Although billed on cover as León Ara, fiddler is better known as Agustin León Ara. Born in 1936, he was taught at the Royal College of Music in London by Albert Sammons, Cecil Aronowitz and Alan Loveday, and in Brussels by André Gertler, and, in turn, taught at the Brussels and Barcelona Conservatories and the Paris Conservatoire National Supérieur. He appears to have unique legitimacy in this repertoire, as he was dedicatee and premiere performer of both the Siete Cançiones and of the 1966 Sonata pimpante.  A quick check shows that there is now another recording of the same material: Naxos 8.572648 (2016) 747313264872 by Eva Léon and Olga Vinokur, adding the 1982 Serenata al alba del día for Violin and Guitar (with Virginia Luque, guitar). Hearing Sonata pimpante and Rumaniana on YouTube, what strikes, more than intepretive differences (in favor of Naxos, a more dynamic approach in the fast middle section of the slow movement of Sonata pimpante), are the differences of sonic perspectives: the Naxos recording is much more in your ears, and piano tends to cover violin in the louder passages (as the opening of the Sonata).

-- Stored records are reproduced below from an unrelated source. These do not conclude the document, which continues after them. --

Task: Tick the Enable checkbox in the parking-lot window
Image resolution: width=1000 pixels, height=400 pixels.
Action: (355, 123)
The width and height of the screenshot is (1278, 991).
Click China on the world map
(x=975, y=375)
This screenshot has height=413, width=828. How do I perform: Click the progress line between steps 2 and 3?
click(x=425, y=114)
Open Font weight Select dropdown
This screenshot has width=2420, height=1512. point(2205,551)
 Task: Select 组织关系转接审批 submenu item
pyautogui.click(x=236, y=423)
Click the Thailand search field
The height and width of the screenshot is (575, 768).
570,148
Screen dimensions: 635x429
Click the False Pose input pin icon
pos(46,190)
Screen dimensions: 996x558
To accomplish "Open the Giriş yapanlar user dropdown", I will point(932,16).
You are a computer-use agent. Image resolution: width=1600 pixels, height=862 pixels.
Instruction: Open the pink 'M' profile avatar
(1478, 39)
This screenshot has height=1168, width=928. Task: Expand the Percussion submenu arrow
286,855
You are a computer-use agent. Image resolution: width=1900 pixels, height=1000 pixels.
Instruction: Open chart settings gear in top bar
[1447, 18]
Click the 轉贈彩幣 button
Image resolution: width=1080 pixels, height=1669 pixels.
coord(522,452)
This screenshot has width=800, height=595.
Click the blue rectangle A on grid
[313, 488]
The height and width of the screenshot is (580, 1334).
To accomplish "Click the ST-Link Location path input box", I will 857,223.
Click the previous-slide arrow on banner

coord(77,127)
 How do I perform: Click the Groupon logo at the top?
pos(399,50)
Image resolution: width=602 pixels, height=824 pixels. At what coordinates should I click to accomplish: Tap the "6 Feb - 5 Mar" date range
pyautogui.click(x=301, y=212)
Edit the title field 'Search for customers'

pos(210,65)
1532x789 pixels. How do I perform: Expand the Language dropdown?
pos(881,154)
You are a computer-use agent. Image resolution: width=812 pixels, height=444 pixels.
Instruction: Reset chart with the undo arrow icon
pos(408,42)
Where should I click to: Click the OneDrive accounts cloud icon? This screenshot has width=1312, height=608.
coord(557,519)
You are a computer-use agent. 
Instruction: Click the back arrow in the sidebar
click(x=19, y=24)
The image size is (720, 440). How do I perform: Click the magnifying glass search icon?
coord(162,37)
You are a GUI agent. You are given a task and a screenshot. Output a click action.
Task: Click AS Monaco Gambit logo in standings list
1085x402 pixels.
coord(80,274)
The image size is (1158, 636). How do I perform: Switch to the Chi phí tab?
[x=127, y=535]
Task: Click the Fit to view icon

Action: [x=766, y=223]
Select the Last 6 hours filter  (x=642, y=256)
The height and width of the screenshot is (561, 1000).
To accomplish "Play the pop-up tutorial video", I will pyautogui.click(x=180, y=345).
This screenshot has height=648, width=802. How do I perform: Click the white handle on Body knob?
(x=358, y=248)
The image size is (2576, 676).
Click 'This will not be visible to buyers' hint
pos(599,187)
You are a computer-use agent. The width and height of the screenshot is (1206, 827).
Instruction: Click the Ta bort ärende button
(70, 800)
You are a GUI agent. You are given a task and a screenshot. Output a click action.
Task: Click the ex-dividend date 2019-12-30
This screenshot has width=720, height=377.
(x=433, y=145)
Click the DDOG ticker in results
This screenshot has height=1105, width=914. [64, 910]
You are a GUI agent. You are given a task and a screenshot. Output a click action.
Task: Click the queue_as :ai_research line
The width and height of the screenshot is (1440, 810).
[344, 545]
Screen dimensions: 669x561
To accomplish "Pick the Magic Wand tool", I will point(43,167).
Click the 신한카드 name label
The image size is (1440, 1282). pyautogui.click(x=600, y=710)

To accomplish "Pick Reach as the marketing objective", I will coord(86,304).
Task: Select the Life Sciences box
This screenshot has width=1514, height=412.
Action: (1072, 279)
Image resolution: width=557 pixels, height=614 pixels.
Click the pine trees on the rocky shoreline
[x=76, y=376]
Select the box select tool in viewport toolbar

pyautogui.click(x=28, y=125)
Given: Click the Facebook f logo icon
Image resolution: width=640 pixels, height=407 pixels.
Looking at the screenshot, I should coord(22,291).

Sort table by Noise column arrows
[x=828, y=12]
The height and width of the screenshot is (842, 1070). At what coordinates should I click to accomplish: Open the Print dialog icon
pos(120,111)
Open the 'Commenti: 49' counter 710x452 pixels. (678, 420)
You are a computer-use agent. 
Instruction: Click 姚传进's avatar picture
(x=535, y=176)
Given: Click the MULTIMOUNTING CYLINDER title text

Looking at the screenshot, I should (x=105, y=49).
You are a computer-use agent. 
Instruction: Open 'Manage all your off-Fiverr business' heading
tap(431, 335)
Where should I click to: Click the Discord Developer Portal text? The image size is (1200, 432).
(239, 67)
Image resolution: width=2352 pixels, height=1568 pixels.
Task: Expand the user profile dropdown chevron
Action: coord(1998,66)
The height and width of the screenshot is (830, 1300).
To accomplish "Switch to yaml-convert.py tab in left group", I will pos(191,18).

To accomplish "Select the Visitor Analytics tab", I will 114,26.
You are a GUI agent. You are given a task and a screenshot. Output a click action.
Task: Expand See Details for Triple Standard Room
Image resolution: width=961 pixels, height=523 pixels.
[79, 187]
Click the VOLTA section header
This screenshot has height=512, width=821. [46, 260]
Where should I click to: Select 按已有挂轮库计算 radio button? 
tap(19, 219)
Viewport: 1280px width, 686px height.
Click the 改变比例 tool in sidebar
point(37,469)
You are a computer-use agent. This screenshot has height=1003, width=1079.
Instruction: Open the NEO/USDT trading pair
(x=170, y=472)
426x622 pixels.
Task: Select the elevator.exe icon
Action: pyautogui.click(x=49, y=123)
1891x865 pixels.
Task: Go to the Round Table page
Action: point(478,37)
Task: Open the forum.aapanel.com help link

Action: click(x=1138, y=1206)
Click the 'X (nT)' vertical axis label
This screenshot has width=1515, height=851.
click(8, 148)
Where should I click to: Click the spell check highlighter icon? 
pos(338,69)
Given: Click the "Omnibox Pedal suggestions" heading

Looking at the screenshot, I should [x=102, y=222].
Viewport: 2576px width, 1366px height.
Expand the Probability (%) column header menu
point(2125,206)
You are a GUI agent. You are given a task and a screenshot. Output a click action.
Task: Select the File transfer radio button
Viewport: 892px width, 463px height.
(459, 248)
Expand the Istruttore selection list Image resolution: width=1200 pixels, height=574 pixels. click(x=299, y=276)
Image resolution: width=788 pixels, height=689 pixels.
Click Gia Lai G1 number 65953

TT 55 minutes. There is, in the German translation (which opens the booklet) of the English liner notes, a formulation which I can’t decide if it is a voluntary (and unfortunate) quip, or an involuntary slip: the original text notes that the composer’s abundant output “is all the more remarkable when it is remembered that Rodrigo has been blind from an early age”, which the German translation renders in “Das ist umso bemerkenswererter, wenn man sich vor Augen führt, daß Rodrigo schon sehr jung erblindete”, which, translated back to English, gives : “it is all the more remarkable, when one keeps in sight (litterally: in front of the eyes) that Rodrigo became blind at a very young age”. Yes, “sich vor Augen führen” is a common expression in German, meaning “to be aware of”, “to consider”, but I’ve seen more tasteful.